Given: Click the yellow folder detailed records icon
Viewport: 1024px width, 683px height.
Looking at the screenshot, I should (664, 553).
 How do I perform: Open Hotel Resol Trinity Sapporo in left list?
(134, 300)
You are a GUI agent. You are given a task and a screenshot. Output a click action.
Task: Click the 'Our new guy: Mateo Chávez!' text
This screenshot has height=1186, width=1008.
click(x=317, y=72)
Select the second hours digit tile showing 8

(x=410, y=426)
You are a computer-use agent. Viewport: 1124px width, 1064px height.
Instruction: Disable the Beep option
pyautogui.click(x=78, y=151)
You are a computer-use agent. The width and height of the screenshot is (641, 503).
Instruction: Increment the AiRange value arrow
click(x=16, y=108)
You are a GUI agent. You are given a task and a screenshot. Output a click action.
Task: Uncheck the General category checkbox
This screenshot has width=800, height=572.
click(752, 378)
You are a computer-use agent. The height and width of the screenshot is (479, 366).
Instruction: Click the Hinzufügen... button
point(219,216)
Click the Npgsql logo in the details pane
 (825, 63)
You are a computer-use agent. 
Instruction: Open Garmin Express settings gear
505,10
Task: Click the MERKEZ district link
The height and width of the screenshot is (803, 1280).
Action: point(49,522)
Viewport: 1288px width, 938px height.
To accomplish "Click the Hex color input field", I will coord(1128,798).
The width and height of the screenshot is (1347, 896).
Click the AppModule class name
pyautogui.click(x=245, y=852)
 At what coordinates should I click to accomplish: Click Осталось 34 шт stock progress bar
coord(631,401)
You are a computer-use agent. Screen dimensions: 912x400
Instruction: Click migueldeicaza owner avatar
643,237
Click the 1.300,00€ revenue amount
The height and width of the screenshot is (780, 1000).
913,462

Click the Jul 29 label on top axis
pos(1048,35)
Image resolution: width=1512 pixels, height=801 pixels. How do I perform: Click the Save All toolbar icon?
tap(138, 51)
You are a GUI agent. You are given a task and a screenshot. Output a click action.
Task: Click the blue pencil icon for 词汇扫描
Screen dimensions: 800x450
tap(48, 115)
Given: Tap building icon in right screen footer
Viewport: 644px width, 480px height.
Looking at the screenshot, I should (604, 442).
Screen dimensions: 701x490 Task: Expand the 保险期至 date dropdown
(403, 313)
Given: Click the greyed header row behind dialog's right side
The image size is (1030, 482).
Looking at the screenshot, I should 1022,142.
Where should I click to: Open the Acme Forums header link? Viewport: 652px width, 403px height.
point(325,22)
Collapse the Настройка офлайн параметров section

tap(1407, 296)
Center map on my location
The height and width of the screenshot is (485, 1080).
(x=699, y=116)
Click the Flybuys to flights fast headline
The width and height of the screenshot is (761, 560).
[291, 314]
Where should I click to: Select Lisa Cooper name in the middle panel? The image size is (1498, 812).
++++
Work order
Reproduce the listing word for word from its first line up to and including the line with "Task: Click the 'Our". Give no other lines.

Task response
Given: Click the yellow folder detailed records icon
Viewport: 1024px width, 683px height.
Looking at the screenshot, I should (664, 553).
 How do I perform: Open Hotel Resol Trinity Sapporo in left list?
(134, 300)
You are a GUI agent. You are given a task and a screenshot. Output a click action.
Task: Click the 'Our new guy: Mateo Chávez!' text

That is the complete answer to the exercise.